Kate Levenstien, a New Jersey native, is a lifelong foodie with an insatiable appetite for adventure. Passionate about creating big, bold, one-of-a-kind experiences, the Bacon and Beer Classic is her brainchild.
Before the Bacon and Beer
In 2013, after having worked at LivingSocial and for Oprah at Harpo Productions, Levenstien took her background in event management to the world of food and drink. She launched her event management agency Cannonball Productions at the age of 26, which features the sellout Bacon and Beer Classic. The Classic hits cities including New York, Chicago, Seattle, Santa Clara, Denver, and Minneapolis. (You can check it out in NYC in September 2019.)
When she isn’t busy making bacon and beer lovers’ dreams come true, Levenstien loves exploring the Big Apple. You can find her listening to live music in Brooklyn, seeking out the best ramen shops across Manhattan, and cheering on her alma mater team, the Wisconsin Badgers, from her favorite dive bar. In a recent interview, we learned a lot about Levenstien, her Garden State connections, and her fascinating business for food lovers.
Meet Kate Levenstien
JERSEY BITES: Tell us a little about where you were born and raised.

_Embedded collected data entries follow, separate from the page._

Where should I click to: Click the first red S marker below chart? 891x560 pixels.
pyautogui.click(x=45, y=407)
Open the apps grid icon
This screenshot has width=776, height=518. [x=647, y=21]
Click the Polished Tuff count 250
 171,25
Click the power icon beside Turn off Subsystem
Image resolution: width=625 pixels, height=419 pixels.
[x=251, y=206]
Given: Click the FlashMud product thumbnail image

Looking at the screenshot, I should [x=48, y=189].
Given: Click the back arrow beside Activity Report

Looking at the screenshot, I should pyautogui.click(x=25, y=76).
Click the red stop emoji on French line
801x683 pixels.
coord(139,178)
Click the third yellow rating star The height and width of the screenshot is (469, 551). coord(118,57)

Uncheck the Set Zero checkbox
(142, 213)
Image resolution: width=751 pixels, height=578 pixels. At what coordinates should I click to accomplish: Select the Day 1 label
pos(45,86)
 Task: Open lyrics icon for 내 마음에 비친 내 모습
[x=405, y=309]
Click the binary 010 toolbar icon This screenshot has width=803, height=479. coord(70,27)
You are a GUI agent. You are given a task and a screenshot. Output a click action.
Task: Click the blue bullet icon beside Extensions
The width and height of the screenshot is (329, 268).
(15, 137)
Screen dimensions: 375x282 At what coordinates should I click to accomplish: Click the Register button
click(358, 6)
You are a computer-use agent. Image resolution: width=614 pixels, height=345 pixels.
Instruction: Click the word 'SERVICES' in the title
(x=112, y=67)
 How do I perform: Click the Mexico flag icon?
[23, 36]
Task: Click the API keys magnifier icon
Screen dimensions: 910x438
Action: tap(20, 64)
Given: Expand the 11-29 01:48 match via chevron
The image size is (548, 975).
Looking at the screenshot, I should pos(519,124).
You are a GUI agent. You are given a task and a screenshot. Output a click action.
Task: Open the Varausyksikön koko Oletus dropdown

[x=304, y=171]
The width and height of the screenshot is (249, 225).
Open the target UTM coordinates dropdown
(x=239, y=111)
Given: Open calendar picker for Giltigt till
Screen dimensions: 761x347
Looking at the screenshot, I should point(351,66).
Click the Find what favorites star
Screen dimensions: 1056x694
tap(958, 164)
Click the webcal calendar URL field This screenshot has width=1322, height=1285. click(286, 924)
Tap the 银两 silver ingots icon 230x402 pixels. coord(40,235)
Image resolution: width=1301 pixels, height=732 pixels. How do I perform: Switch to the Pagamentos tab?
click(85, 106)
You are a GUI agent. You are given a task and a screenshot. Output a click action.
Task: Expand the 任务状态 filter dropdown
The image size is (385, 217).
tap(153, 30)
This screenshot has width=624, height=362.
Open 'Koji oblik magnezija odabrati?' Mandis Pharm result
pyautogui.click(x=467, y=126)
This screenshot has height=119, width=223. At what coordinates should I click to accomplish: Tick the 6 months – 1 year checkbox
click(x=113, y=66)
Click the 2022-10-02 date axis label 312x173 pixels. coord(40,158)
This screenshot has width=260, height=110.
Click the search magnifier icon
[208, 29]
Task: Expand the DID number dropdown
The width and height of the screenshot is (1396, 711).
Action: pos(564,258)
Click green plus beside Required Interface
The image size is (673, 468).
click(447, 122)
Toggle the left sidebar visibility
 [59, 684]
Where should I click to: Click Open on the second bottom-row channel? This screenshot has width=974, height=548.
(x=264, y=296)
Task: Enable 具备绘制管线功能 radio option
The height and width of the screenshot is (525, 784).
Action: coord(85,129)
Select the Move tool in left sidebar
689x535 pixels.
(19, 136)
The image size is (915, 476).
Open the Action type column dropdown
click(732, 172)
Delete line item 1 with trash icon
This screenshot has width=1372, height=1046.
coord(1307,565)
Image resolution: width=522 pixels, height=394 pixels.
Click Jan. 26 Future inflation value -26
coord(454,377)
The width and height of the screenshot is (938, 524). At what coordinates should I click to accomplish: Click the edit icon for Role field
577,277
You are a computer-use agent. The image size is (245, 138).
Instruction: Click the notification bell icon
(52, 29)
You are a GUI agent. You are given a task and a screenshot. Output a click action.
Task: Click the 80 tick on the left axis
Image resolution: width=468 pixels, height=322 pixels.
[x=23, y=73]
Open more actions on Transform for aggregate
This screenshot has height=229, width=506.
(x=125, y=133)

KATE LEVENSTIEN: I was born and raised in Basking Ridge, NJ. It was a really special place to grow up—my friends and I would take the train into NYC when we were old enough but we also had backyards that connected to one another so we could play manhunt! I lived close enough to each school, so I would ride my bike with my neighbors and enjoyed being in the suburbs.
Have you had any mentors?
The older I get I realize how much I admire my parents. My mom founded and was the CEO at a corporate relocation company in Bernardsville and my dad was a lawyer in Morristown. They worked incredibly hard when I was young, but made the time for me. My dad even coached each of my soccer and lacrosse teams until high school. They both loved to cook and we had family dinners every night. We would make everything from Chinese food, pizza, fish on the grill and huge garbage salads. My parents are still some of the best chefs I know. Our favorite spot to go out to dinner was Tsuki, a sweet Japanese spot in Bernardsville. I learned how to use chopsticks there and credit it with my love for Asian food.
You live in Jersey City, which has quite a growing food scene. Do you have any favorite restaurants or eateries there?
Yes! My husband and I just moved there in November, and we are so lucky to live one block away from La Taqueria Downtown (the grab-and-go spot at 354 Grove St.) I still haven’t been to their sit-down restaurant, but I think this place is just my speed. They play ’80s movies on the TV, let me order in my broken Spanish, and have the freshest salsa, made daily. You cannot go wrong when you order—the carnitas and bistec tacos are my favorite, their margaritas are natural—and strong!—and the soups are smoky and unforgettable.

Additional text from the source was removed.